The singer from the massively popular US boy band recently had a minor heart operation to rectify an irregular heartbeat in preparation for a mission.

But the situation was thrown into confusion on Wednesday, when Russian space agency officials said they had had no contact with the star or his entourage.

Lance Bass
Lance Bass has had an irregular heartbeat corrected
The 23-year-old wants to board the International Space Station on a Russian rocket later this year.

If the differences are resolved, he could follow in the footsteps of pioneering space tourists Dennis Tito and Mark Shuttleworth, who reportedly paid $20m (14m) each for their trips to the space station.

"I'm pretty confident we will be able to pull this off. I know physically I can do this," Bass told a packed news conference in a Moscow hotel on Friday.

He told Reuters in an interview during his first trip to Moscow in March that it was his "life-long dream" to fly into orbit.

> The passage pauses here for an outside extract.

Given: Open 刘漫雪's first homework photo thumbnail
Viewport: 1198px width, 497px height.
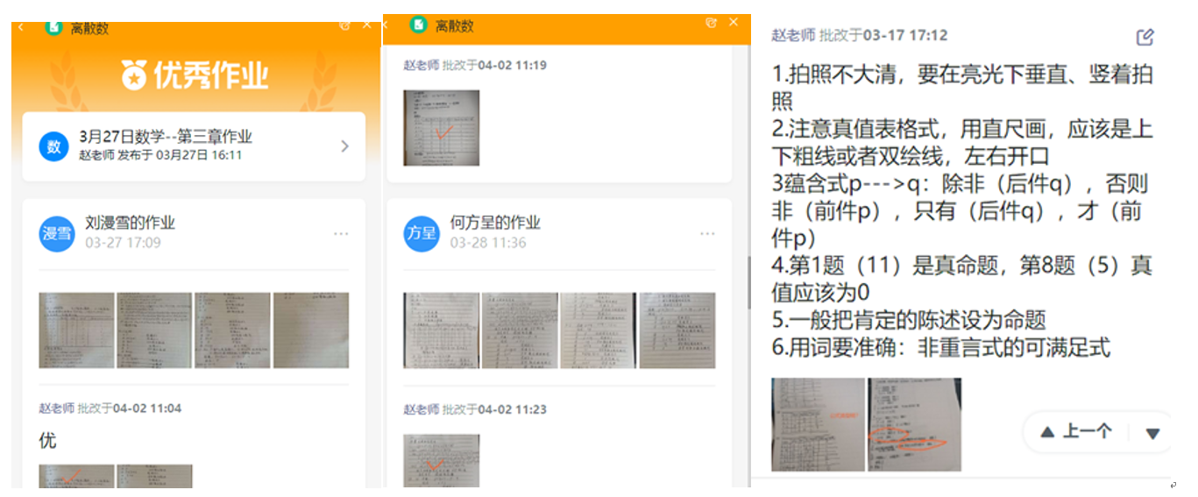Looking at the screenshot, I should (x=76, y=330).
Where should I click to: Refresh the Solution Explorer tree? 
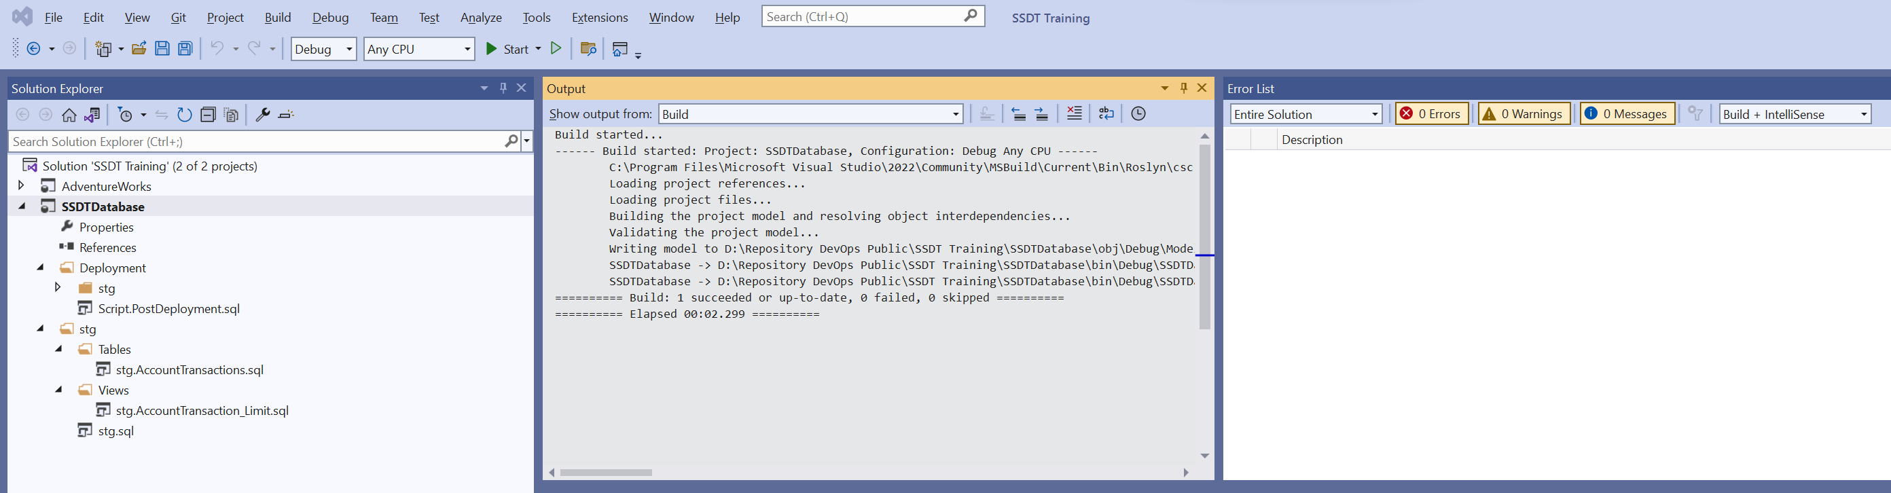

The next manned Russian rocket to the space station is likely to launch in September or October.

Flight training

Bass had expected to be officially certified fit at a ceremony on Wednesday after completing a series of physical and medical tests following the end of 'N Sync's latest tour.

He now hopes to start five or six months of flight training at the cosmonaut centre in Russia's Star City.

Bass will become one of the youngest people ever to go into space if he gets to fulfil his childhood ambitions, stemming from a visit to space camp.

The Russian space agency has kept one seat available in the three-person Soyuz spacecraft set to launch in the autumn.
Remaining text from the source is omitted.